Record excerpts |
- Opening Delimiter -
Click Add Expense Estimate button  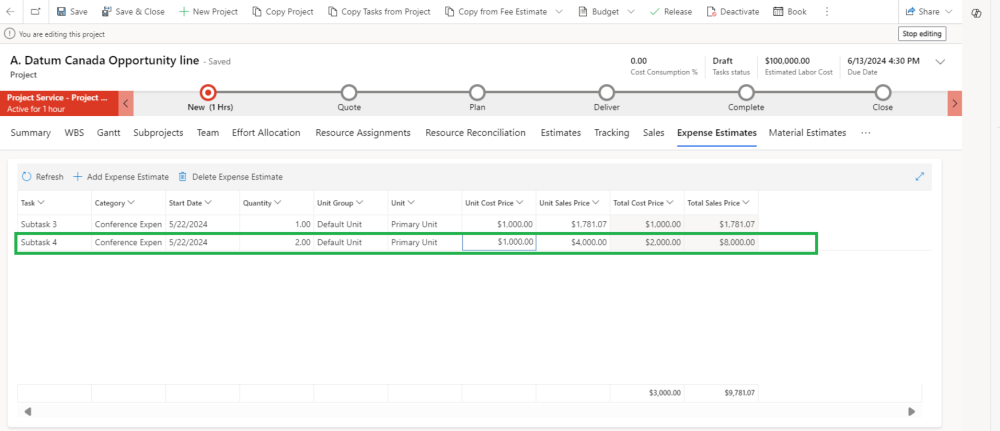click(120, 177)
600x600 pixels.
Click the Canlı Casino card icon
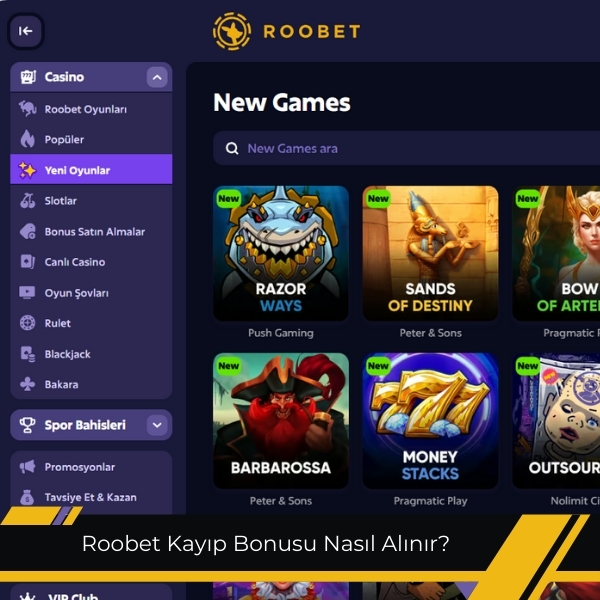coord(27,262)
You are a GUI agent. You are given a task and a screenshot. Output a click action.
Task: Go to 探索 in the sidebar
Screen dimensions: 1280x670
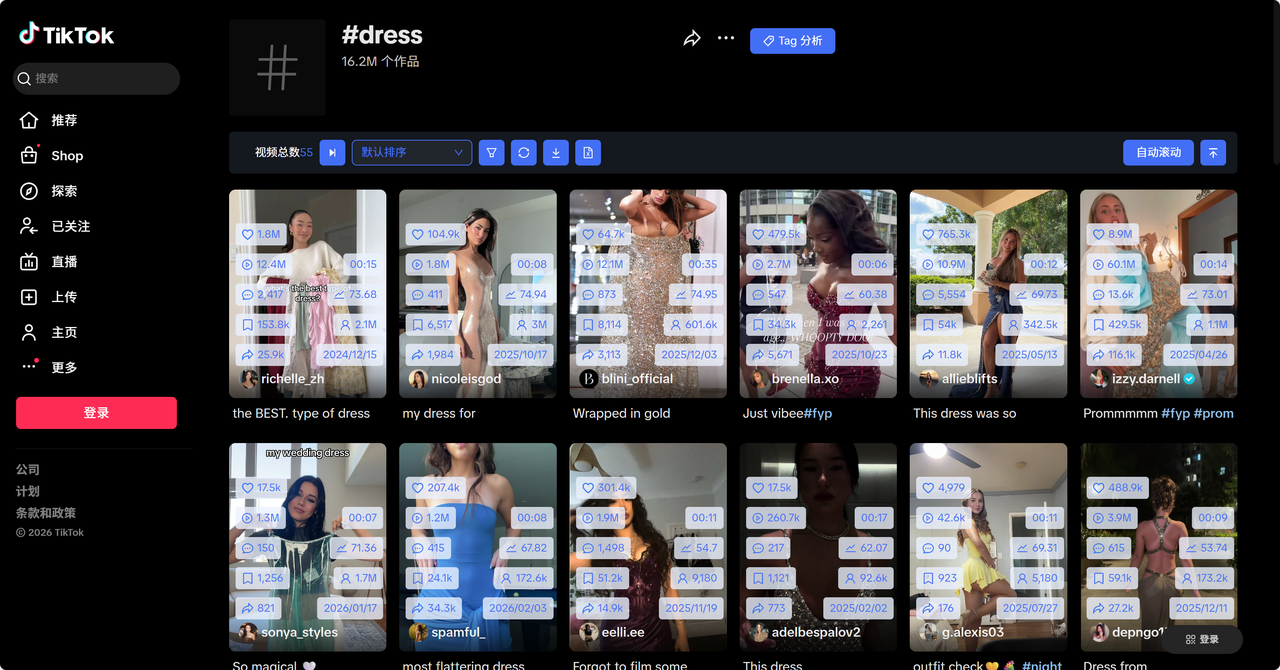[x=64, y=191]
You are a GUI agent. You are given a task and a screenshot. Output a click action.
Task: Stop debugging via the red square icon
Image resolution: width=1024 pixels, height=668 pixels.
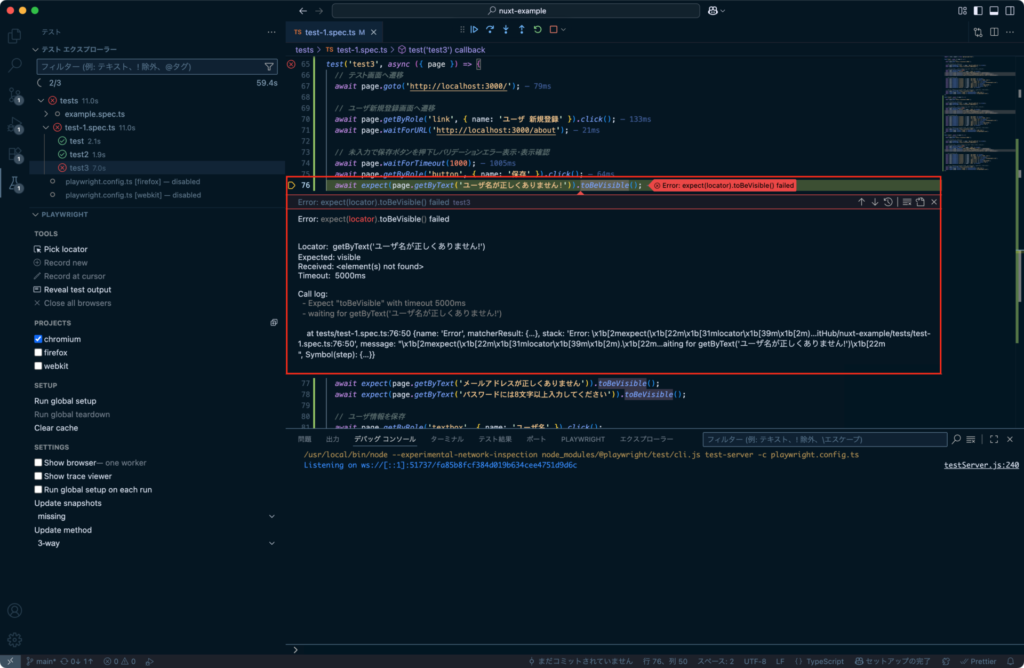point(555,30)
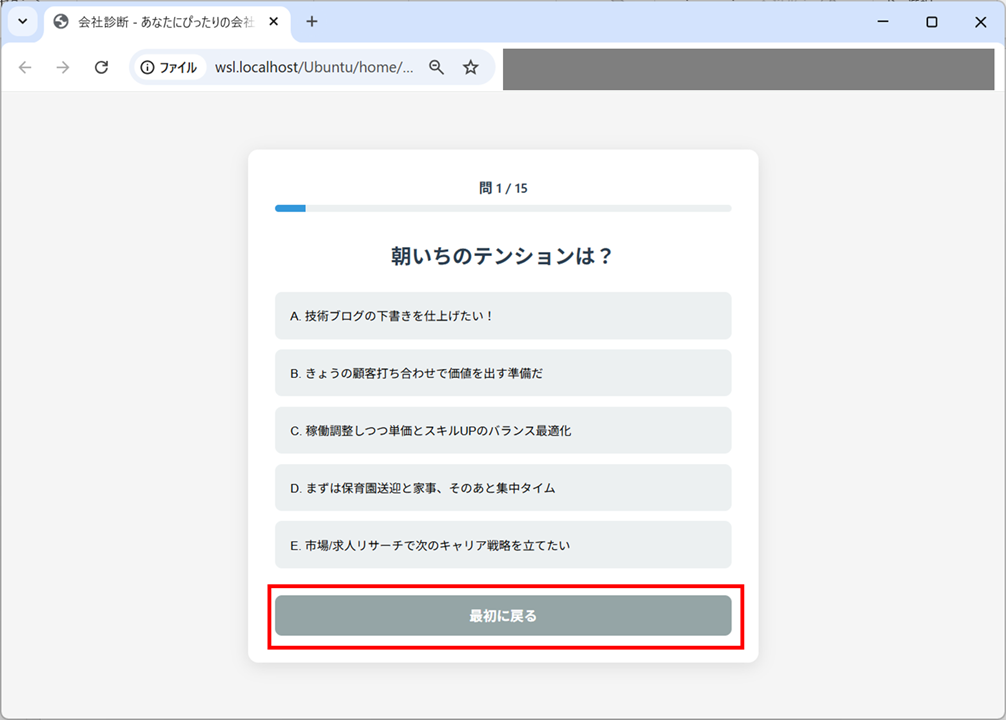1006x720 pixels.
Task: Open the tab search chevron dropdown
Action: tap(22, 20)
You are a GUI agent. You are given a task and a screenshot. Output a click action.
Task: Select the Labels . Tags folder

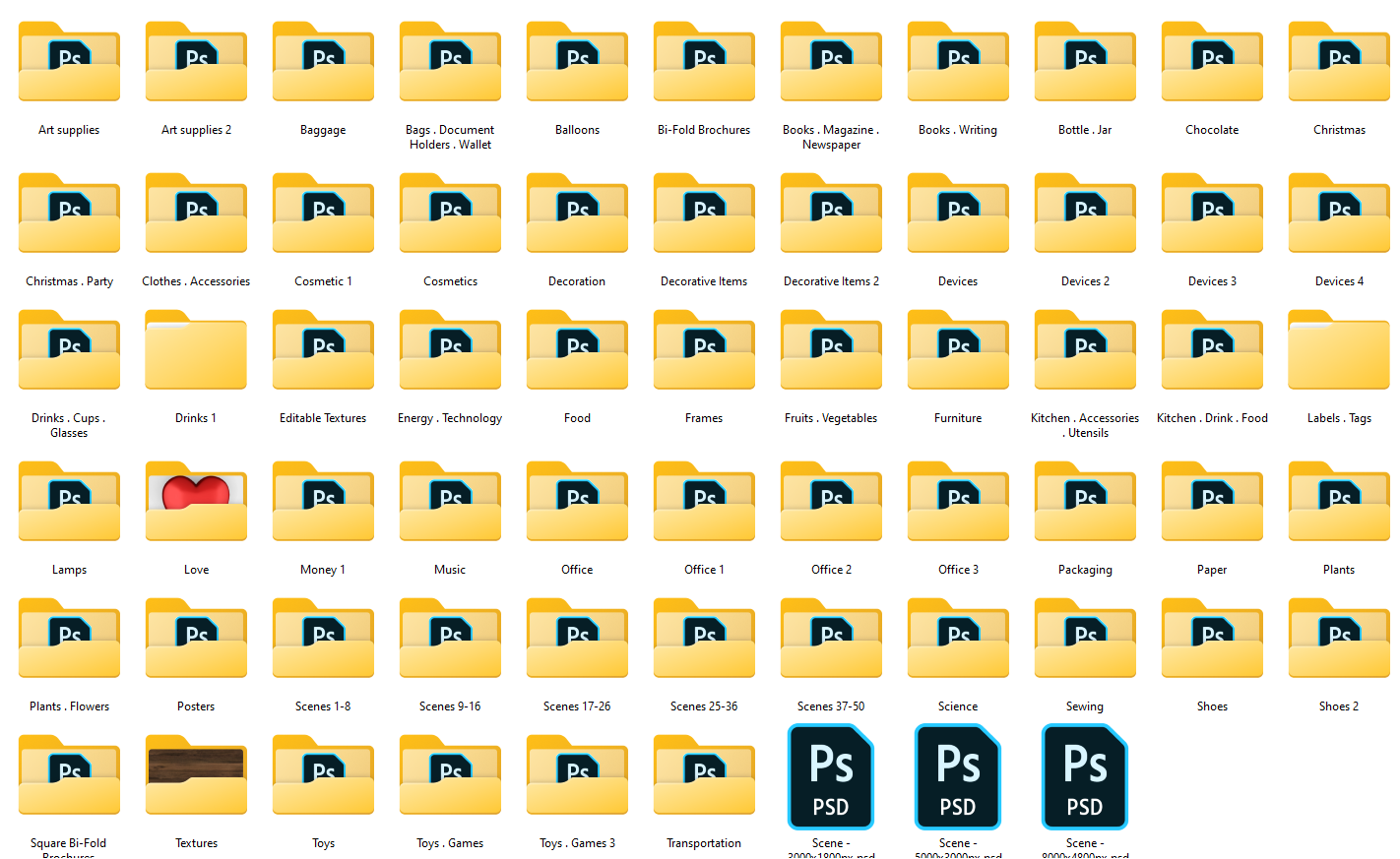1339,350
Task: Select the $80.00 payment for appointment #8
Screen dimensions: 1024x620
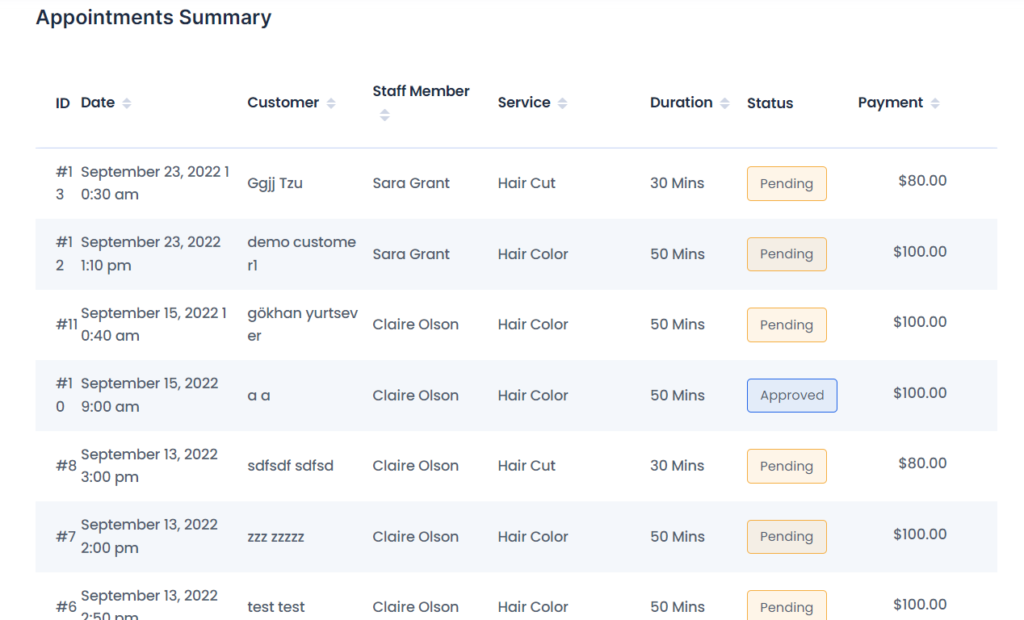Action: pyautogui.click(x=921, y=463)
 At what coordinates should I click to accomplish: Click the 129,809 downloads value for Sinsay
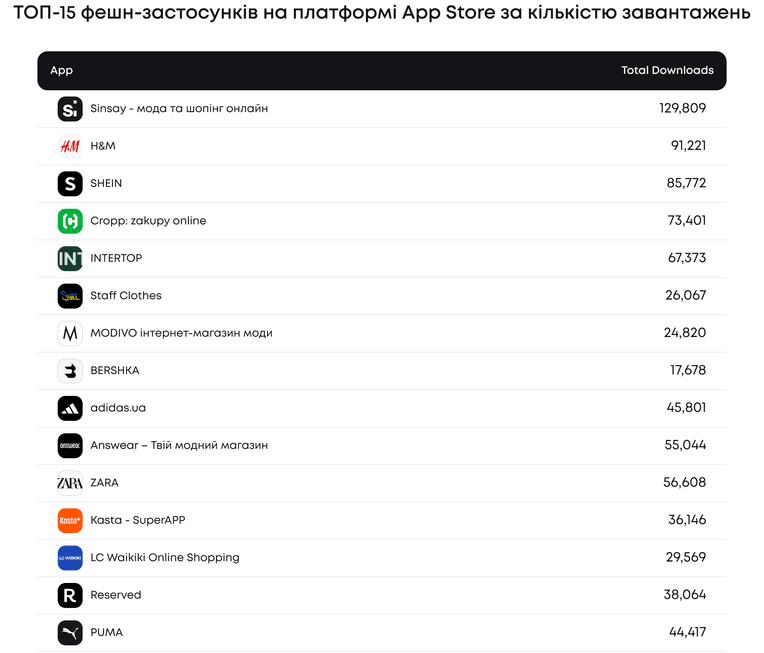click(682, 108)
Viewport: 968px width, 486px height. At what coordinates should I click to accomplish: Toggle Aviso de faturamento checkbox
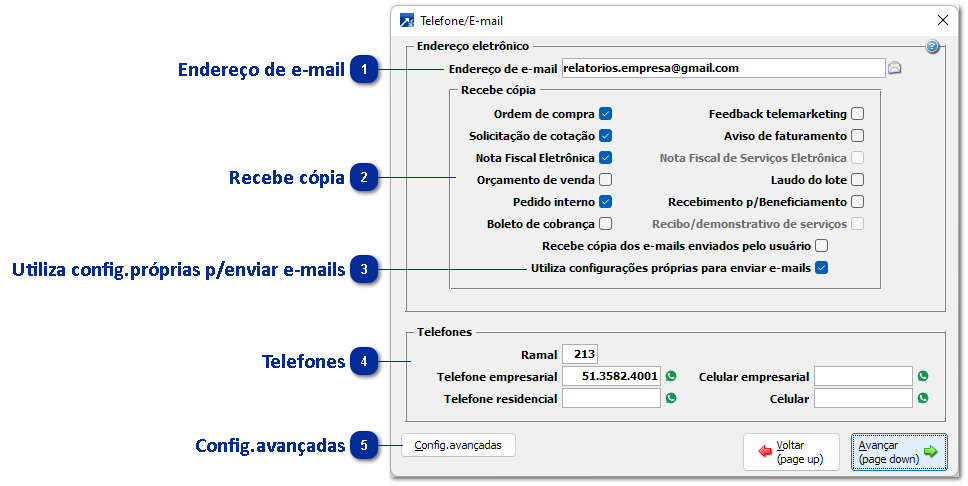[857, 136]
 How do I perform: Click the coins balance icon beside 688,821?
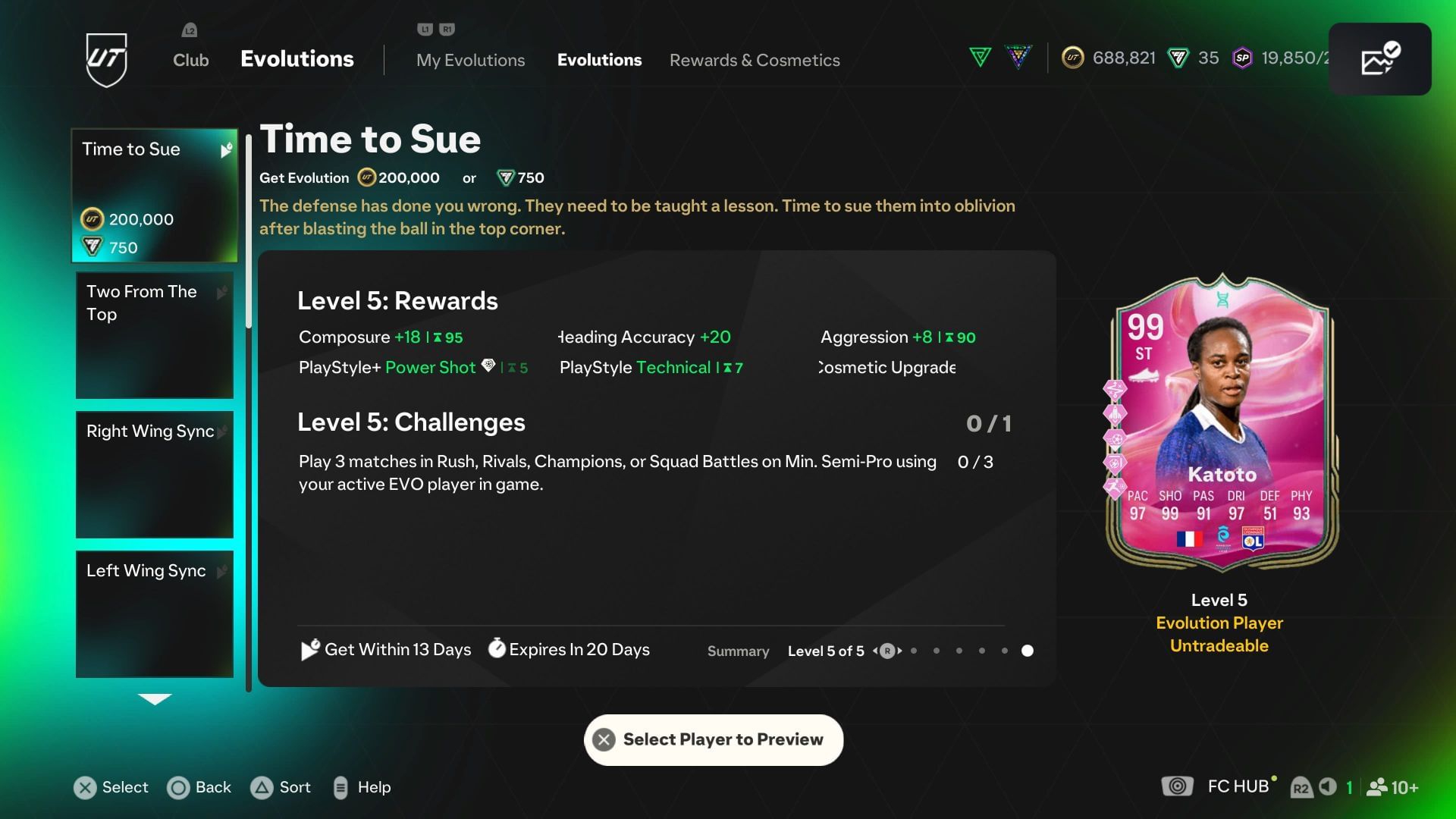pos(1072,58)
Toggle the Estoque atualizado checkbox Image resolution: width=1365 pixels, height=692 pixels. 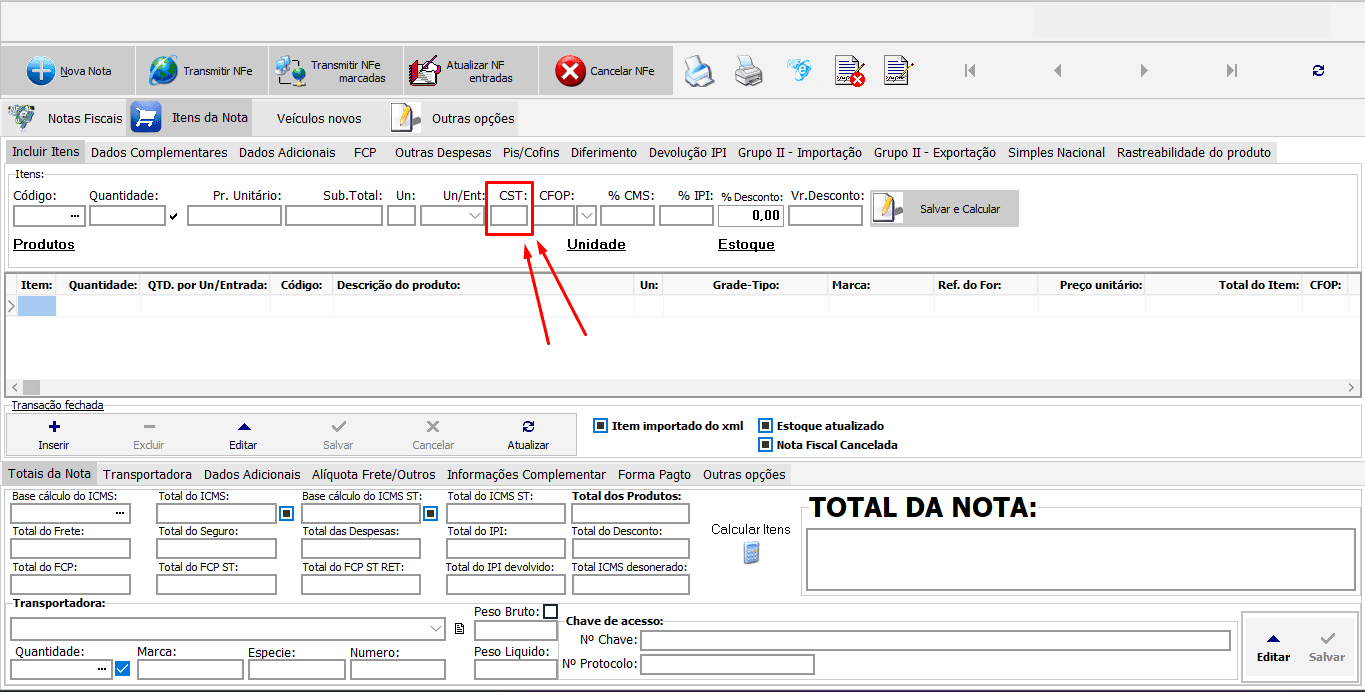pos(766,426)
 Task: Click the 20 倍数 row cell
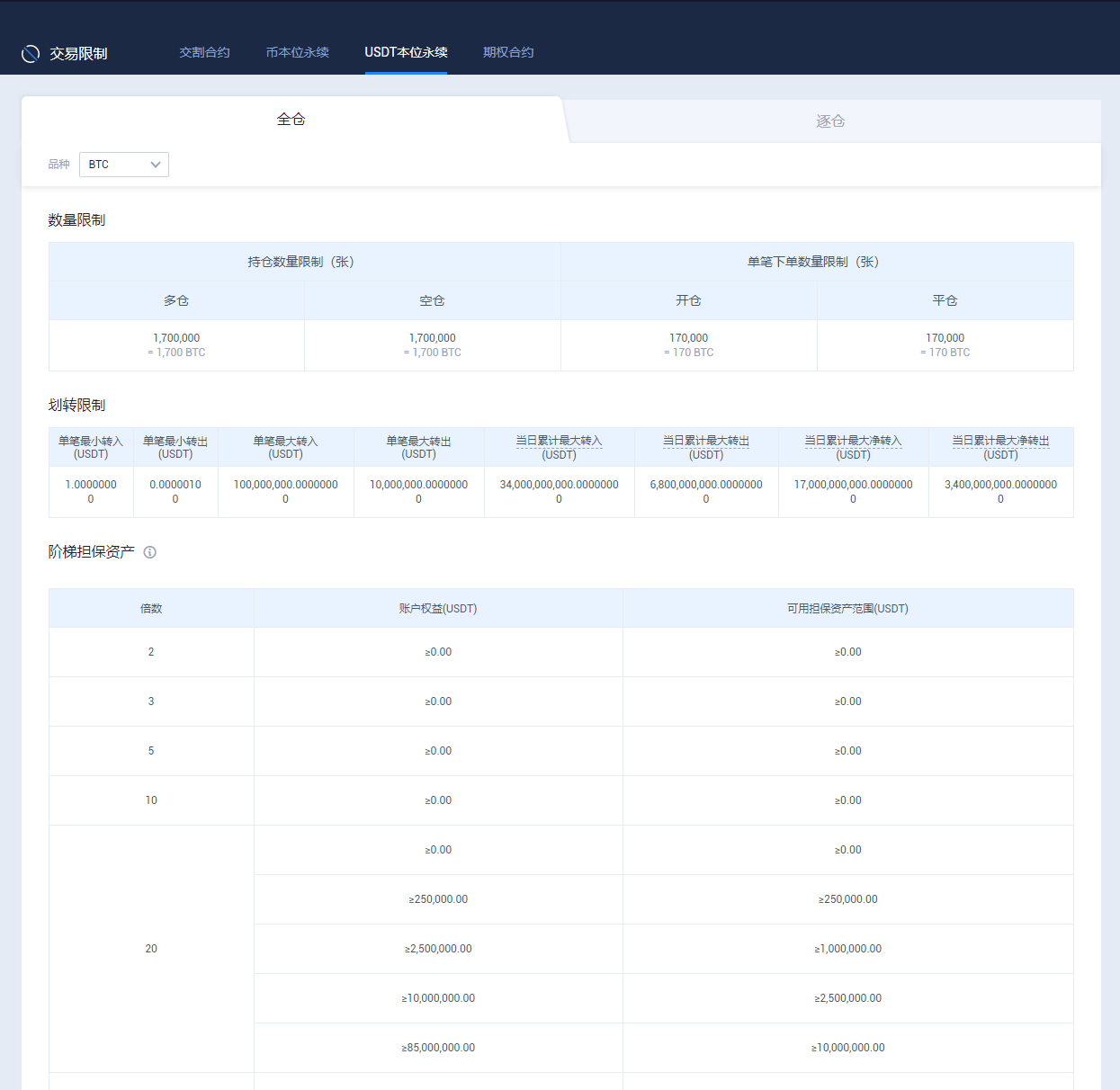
- Closing Delimiter -
Task objective | In the listing above, find the line with "Screen dimensions: 1280x670" and the line with "Task: Stop debugging via the red square icon". Copy exactly those lines and all between them, minus the images.

Completed task |
Screen dimensions: 1280x670
[x=64, y=191]
You are a GUI agent. You are given a task and a screenshot. Output a click action.
Task: Stop debugging via the red square icon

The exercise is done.